In this very small study, they demonstrated good safety and some benefit. The procedure, which uses the Alleviant System, was successfully completed in all 15 patients; there were no device-related or procedure-related adverse events. At 30 days, peak exercise wedge pressure was significantly decreased compared with baseline. At 6 months, there were significant improvements in the 6-minute walk test, NT-proBNP levels, and the Kansas City Cardiomyopathy Questionnaire score.

Some outstanding questions include: Will the hole stay open over time or gradually close? Will this continue over an extended period to be an effective therapy to decongest patients by creating a left-to-right shunt to unload the left side of the heart? Will there ultimately be consequences for the right side of the heart with this ongoing shunt?
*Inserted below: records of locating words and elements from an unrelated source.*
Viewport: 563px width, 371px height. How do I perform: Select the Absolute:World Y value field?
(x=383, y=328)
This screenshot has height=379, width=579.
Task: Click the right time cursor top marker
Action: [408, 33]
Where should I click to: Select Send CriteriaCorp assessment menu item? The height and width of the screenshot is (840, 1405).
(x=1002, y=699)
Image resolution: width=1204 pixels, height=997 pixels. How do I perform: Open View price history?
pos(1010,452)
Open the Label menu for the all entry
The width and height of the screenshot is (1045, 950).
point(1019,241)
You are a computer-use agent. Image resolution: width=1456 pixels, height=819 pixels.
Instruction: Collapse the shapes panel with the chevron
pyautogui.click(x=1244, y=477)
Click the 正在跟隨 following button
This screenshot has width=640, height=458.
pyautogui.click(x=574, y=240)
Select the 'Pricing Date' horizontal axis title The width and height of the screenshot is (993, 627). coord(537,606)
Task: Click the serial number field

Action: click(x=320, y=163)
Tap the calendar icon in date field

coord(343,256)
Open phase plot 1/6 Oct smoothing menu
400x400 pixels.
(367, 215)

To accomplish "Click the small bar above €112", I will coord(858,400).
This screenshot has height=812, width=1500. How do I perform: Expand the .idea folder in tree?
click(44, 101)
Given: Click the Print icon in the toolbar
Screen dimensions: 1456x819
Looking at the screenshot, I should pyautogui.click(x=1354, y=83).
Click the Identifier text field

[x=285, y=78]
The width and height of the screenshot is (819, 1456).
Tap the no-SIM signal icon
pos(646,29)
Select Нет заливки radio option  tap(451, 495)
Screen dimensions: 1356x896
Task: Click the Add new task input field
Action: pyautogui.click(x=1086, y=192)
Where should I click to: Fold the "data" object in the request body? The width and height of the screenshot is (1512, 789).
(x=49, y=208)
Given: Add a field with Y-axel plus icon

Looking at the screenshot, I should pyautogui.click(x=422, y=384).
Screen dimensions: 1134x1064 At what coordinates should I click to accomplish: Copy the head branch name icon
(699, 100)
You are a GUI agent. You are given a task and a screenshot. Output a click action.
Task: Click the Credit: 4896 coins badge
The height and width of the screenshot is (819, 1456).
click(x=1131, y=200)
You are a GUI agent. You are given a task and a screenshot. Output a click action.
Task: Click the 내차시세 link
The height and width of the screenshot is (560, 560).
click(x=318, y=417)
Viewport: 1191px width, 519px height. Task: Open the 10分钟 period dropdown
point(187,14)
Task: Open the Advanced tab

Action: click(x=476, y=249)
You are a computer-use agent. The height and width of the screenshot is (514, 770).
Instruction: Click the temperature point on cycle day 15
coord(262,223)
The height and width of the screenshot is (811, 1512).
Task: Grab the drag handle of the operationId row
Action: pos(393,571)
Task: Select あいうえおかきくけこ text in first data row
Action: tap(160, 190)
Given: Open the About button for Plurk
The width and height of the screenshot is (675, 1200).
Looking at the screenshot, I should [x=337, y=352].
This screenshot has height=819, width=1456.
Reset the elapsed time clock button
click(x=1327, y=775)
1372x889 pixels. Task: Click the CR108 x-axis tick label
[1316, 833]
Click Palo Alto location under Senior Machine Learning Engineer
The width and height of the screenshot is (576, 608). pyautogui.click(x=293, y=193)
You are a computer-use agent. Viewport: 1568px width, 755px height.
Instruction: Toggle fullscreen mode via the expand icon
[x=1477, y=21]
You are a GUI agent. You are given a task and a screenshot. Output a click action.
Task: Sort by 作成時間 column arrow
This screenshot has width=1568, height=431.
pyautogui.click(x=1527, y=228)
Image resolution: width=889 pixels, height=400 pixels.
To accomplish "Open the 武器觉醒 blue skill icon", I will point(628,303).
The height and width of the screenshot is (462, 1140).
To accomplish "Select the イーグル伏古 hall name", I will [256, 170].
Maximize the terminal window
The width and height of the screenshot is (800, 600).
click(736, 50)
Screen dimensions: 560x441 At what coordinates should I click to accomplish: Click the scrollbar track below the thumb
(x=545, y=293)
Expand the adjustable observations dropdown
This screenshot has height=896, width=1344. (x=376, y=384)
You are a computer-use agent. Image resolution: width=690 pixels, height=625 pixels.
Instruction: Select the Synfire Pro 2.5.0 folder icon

One theory is that patients with persistent interatrial septal defects will develop pulmonary hypertension over decades. Other complications could include the risk of increasing right-sided pressures leading to paradoxical embolisms. The dogma is typically that we should close holes, not open them.

I think one reason the investigators enrolled patients aged 40 and older was to minimize the chance of adverse events over time. This is not a procedure that you would want to do in a young person. Moreover, if a young person needs this intervention, there is probably something else going on.

In summary, this is an intriguing proof of concept study. It will be interesting to see further evaluation of this technology. Without an implanted device, the risk of infection is lower, and there is no risk of a device shifting or coming loose. But on the other hand, is there a chance that the interatrial shunt will close over time? We will have to await more data.